Minggu, 30 Januari 2011

Buku Itu Abadi

Teman !! Inilah sepenggal kisah nyata penuh inspirasi yang menggambarkan bahwa Buku itu abadi dan merupakan sumber ilmu yang istimewa dibandingkan dengan sumber-sumber ilmu lainnya seperti ceramah, talkshow, seminar, workshop, kaset ceramah, vcd kajian, internet, dan lain-lain.
Tahukah kamu peristiwa pengkodifkasian Al-Qur’an sang sumber ilmu itu?
Pada zaman Rasulullah saw., Al-Qur’an belumlah dibukukan seperti sekarang. Seperti yang sudah banyak kita ketahui bahwa bangsa Arab pada masa itu adalah bangsa yang masyarakatnya masih ummi (buta huruf), sehingga mereka mencerna Al-Qur’an dengan cara menghafalkannya. Tetapi selain itu Rasulullah saw juga menganjurkan agar menuliskannya di batu, kulit binatang, pelepah tamar (kurma) dan apa saja yang bias disusun dalam suatu surat. Rasul melarang menulis yang lain selain Al-Qur’an, untuk menjaga agar tidak terjadi campur aduk dengan Al-Hadits.
 
Pada zaman kekhalifahan Abu Bakar ash-Shiddiq terjadilah peperangan membasmi orang-orang murtad, orang-orang yang enggan membayar zakat dan orang-orang yang mengaku nabi.

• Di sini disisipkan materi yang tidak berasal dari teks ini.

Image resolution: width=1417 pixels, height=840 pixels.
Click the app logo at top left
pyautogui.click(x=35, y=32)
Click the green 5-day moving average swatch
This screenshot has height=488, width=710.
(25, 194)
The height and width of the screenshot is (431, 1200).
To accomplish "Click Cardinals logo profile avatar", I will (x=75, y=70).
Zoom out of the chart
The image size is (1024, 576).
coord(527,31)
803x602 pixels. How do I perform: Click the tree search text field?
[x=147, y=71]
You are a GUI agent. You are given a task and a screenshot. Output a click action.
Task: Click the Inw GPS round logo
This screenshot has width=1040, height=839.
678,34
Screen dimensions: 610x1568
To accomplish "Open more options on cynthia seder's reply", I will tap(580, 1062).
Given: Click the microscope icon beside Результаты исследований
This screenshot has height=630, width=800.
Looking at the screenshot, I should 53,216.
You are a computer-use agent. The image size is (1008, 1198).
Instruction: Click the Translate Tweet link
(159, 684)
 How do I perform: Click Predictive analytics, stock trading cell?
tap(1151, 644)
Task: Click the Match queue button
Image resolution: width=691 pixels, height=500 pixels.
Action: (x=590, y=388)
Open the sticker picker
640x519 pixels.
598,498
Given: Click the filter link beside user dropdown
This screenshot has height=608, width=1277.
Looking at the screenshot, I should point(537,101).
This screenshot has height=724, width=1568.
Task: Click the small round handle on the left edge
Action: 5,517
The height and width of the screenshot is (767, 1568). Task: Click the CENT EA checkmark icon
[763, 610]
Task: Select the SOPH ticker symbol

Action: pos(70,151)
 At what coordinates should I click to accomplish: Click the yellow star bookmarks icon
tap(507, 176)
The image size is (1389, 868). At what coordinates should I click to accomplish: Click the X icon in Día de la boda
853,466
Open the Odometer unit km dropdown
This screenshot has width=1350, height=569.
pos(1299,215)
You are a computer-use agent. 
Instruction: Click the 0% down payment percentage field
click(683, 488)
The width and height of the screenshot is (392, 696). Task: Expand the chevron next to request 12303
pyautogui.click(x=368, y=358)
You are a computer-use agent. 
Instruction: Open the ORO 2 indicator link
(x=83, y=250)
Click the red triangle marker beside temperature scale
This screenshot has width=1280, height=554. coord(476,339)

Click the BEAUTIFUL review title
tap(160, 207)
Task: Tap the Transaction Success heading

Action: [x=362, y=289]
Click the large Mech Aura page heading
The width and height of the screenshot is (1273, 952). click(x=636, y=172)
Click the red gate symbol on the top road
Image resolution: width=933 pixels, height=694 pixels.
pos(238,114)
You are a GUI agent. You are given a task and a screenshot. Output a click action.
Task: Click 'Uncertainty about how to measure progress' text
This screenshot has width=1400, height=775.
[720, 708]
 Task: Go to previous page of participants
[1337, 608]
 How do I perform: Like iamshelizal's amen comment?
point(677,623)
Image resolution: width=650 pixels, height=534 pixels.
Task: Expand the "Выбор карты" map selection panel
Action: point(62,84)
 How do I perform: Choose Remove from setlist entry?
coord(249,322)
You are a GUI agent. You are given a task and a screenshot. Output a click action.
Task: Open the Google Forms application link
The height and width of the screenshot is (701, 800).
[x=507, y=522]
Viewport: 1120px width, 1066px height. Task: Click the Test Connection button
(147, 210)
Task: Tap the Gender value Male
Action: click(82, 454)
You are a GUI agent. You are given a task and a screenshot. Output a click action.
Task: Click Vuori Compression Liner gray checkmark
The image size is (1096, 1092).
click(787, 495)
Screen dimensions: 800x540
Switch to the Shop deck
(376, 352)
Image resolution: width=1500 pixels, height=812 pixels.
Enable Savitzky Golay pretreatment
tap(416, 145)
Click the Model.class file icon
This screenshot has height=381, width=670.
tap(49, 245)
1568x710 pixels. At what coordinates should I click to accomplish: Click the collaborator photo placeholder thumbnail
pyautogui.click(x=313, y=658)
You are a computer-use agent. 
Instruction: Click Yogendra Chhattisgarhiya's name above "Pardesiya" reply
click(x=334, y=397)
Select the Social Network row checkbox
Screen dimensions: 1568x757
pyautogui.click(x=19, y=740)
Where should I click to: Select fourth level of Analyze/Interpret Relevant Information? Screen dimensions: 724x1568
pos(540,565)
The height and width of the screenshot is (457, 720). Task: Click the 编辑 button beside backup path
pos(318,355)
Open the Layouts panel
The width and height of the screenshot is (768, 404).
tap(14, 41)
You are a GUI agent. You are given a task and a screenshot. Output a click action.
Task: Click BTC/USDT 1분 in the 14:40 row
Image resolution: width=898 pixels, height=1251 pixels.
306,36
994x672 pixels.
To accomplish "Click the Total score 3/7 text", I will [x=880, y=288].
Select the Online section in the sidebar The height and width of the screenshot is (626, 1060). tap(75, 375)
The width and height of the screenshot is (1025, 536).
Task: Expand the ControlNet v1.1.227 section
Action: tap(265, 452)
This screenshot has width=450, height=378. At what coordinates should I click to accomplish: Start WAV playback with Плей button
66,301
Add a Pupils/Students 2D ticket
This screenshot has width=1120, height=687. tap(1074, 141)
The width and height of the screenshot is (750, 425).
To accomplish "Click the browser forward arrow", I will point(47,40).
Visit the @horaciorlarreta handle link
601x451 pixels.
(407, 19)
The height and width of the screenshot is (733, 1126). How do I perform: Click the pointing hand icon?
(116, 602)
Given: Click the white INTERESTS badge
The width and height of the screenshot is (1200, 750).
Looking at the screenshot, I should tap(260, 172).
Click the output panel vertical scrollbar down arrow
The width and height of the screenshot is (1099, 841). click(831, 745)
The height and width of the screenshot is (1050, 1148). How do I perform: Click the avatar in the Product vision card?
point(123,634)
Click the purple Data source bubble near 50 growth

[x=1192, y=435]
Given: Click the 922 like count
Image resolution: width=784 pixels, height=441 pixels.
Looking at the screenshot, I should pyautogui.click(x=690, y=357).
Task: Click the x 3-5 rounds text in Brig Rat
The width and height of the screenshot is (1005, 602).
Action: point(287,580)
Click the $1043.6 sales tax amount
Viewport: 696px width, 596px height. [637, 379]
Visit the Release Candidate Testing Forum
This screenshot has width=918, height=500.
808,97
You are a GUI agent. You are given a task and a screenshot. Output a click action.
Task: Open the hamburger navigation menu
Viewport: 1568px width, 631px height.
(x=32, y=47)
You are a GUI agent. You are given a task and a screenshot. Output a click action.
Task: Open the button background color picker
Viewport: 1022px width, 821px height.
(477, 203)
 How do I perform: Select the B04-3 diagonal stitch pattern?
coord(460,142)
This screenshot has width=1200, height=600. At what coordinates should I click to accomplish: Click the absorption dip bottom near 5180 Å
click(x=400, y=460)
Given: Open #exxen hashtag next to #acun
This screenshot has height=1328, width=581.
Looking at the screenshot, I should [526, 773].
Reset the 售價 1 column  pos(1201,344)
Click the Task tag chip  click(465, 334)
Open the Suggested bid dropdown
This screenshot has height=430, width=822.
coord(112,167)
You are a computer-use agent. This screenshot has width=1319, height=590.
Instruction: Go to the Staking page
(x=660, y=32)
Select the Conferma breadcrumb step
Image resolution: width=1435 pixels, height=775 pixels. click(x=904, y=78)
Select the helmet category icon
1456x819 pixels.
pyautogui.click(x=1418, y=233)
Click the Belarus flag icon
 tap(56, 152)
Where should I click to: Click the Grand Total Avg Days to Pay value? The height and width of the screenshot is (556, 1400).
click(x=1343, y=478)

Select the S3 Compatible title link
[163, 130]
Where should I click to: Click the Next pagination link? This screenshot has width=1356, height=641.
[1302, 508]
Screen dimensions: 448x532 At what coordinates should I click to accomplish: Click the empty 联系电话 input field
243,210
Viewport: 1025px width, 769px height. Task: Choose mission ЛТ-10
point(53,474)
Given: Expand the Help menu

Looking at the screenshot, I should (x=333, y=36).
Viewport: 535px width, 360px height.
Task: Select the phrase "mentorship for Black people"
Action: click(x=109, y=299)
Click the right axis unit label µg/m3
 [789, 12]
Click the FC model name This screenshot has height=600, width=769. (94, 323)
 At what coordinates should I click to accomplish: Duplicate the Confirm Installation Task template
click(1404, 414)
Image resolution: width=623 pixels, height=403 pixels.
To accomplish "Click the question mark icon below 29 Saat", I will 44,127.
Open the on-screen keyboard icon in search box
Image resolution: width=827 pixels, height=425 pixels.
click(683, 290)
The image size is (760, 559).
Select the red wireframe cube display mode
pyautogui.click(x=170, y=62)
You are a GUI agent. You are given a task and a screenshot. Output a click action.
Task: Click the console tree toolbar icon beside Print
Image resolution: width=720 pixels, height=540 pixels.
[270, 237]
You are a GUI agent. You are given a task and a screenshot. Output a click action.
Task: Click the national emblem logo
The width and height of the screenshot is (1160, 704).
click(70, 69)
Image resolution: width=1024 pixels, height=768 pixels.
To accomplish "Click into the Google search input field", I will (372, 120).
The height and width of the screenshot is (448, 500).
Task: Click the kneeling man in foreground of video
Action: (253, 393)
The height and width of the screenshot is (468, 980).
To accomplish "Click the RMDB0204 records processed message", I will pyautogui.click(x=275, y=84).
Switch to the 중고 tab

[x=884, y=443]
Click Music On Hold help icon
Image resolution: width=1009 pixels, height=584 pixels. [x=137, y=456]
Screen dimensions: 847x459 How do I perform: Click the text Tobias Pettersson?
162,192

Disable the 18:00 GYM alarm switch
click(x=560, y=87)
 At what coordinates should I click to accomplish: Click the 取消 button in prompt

Di antara peperangan-peperangan itu yang terkenal disebut perang Yamamah.
Pada perang Yamamah inilah gugur 70 orang sahabat yang penghafal Al-Qur’an. Bahkan sebelum itu telah gugur pula 70 orang penghafal Qur’an yang lain, di masa Nabi pada suatu pertempuran di dekat sumur Ma’unah dekat kota Madinah.
Maka, Umar bin Khattab Khawatir gugurnya para penghafal Al-Qur’an ini akan mempengaruhi penjagaan kemurnian Al-Qur’an. Maka ia berkata pada Abu Bakar, “saya khawatir akan gugurnya para sahabat dalam peperangan-peperangan yang akan dating, sehingga saya merasa perlu mengumpulkan ayat-ayat Al-Qur’an.”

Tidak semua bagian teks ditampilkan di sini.